## START MATERIAL FOR THE TASK
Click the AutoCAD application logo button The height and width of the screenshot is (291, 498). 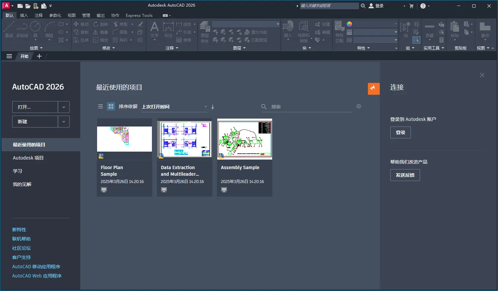(6, 6)
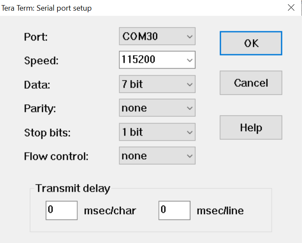Image resolution: width=302 pixels, height=243 pixels.
Task: Click the Data label text
Action: tap(37, 85)
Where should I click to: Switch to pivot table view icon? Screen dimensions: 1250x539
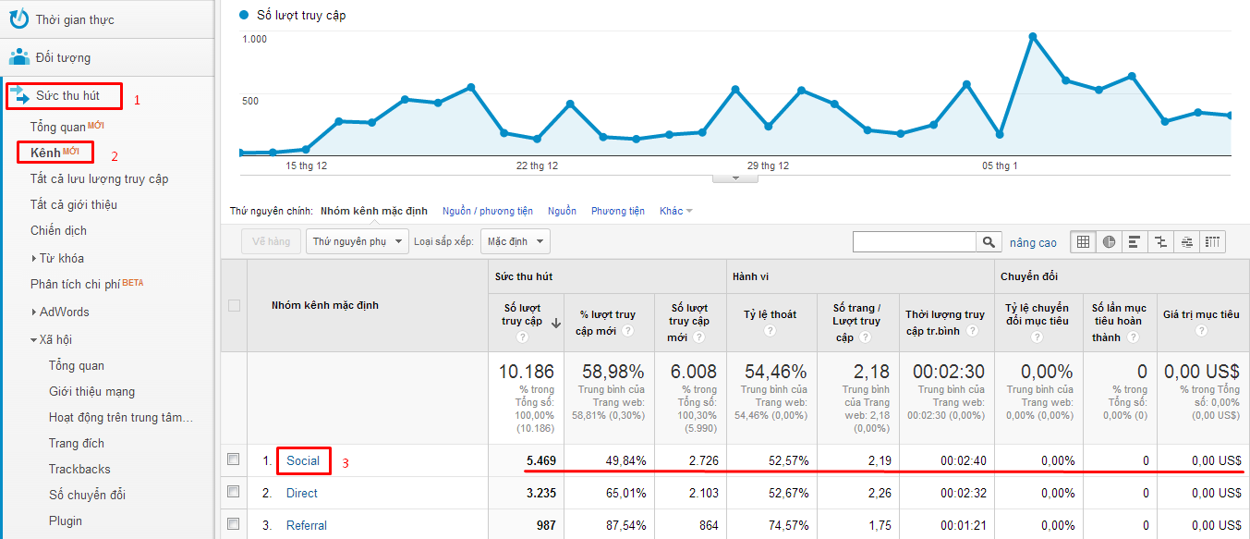[1212, 242]
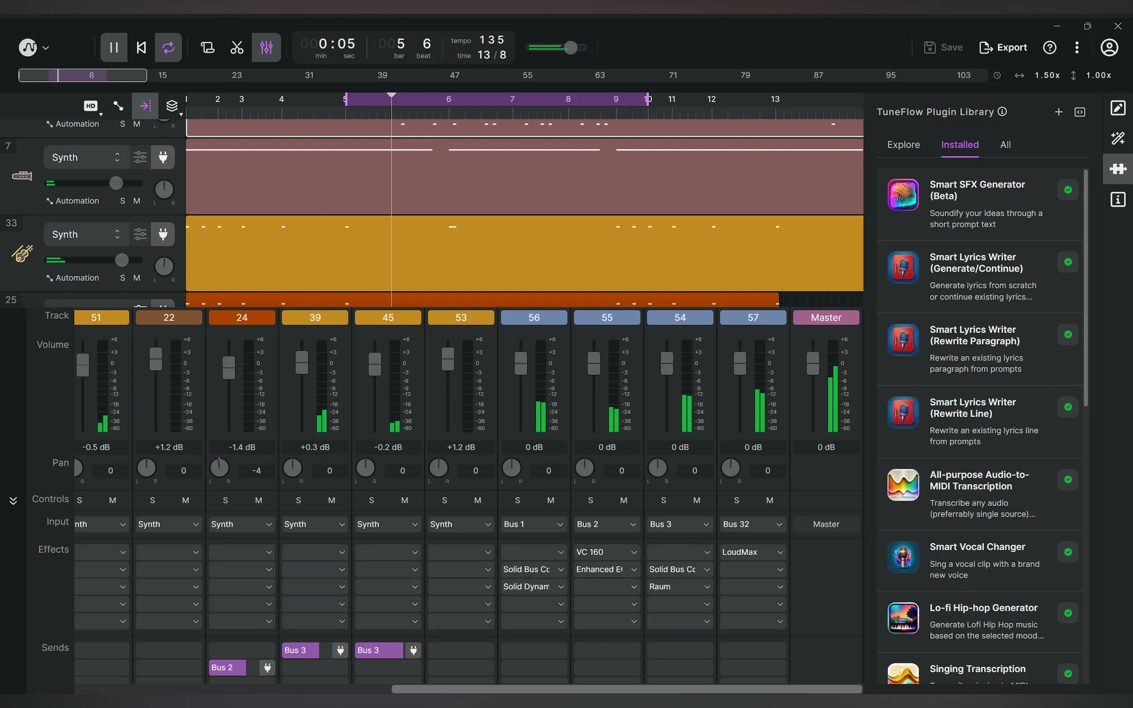
Task: Click the Export button
Action: click(x=1003, y=47)
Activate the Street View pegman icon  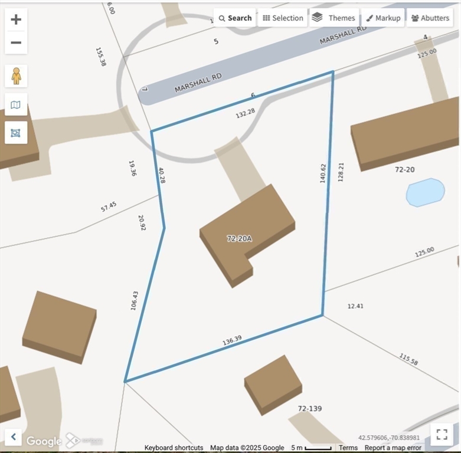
## END MATERIAL FOR THE TASK
**EXERCISE DETAILS:** In the stretch from the line containing "Where should I" through the end of the material, rename "pegman" to "figure" and change nothing else. Give back only those lines, without the pictures.

**WRITTEN RESPONSE:**
Where should I click to: Switch to pivot table view icon? Screen dimensions: 1250x539
[1212, 242]
Task: Click the Export button
Action: click(x=1003, y=47)
Activate the Street View figure icon  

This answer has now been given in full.